In further exploratory analysis, we evaluated nonsynonymous variants with minor allele count (MAC)≥4 and MAF≤.05. We did this because common variants (MAF>.05) have been tested elsewhere and there is very limited power to detect effects for variants with MAC<4, which is why burden tests are used(35).
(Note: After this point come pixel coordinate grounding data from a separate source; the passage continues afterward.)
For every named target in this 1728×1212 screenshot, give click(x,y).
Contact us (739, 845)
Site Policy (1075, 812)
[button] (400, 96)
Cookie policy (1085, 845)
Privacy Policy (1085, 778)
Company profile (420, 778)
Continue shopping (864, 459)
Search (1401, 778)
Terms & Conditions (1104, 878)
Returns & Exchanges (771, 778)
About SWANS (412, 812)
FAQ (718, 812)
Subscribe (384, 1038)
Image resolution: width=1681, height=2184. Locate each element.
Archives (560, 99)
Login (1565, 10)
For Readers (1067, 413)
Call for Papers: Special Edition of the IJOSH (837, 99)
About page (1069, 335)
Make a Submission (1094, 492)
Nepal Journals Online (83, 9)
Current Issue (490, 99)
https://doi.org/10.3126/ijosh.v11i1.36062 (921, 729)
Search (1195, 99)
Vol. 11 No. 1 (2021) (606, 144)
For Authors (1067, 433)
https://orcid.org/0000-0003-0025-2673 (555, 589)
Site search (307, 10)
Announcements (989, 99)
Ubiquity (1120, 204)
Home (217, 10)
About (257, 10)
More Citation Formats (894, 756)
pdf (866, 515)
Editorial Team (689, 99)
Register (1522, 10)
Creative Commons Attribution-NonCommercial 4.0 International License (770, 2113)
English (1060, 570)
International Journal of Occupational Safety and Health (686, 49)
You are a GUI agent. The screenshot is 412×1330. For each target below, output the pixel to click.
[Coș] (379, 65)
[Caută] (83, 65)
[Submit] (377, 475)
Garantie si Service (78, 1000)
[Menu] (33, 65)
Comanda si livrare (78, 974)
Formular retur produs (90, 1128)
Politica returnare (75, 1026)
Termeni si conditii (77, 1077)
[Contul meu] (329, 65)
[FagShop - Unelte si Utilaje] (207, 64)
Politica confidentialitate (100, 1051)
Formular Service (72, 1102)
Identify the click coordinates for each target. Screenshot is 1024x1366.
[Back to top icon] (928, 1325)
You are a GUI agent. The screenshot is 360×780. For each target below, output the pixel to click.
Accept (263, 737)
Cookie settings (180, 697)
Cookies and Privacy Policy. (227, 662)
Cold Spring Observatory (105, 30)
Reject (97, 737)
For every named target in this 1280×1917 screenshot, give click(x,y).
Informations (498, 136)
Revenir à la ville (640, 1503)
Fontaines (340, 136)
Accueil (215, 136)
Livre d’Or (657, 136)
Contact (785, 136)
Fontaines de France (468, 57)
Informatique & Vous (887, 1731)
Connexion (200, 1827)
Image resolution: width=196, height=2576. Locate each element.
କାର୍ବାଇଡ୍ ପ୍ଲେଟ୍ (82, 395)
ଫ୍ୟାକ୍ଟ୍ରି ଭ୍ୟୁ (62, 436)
Evaluating this restricted SNP set lowers the Bonferroni threshold to 8.06×10−7, and resulted in one SNP at 5:73207116 in the GRNEF gene associated with nicotine dependence (reference allele=G; alternate=A; MAC=12, effect=1.49; p=6.9×10−7). The QQ plot is in Figure S14 (see Supplement 1). We report this SNP only a suggestive finding. Using Snipper(43), we found no evidence in the literature that this region has previously been linked to relevant phenotypes.
Burden Tests
The number of genes with sufficient variation to enable burden testing ranged from 15,761 to 16,195 depending on the phenotype, resulting in Bonferroni corrections of p<3.2e−6. At this threshold no gene was significantly associated with any of the phenotypes.
Candidate Genes
Detailed results for the 151 candidate genes are presented in Table S5 (see Supplement 2). Even when the Bonferroni threshold is relaxed to .0003 for 151 tests, no gene was significant. For each phenotype, the distribution of p-values across all 151 genes was uniform, with means within a few percent of .50.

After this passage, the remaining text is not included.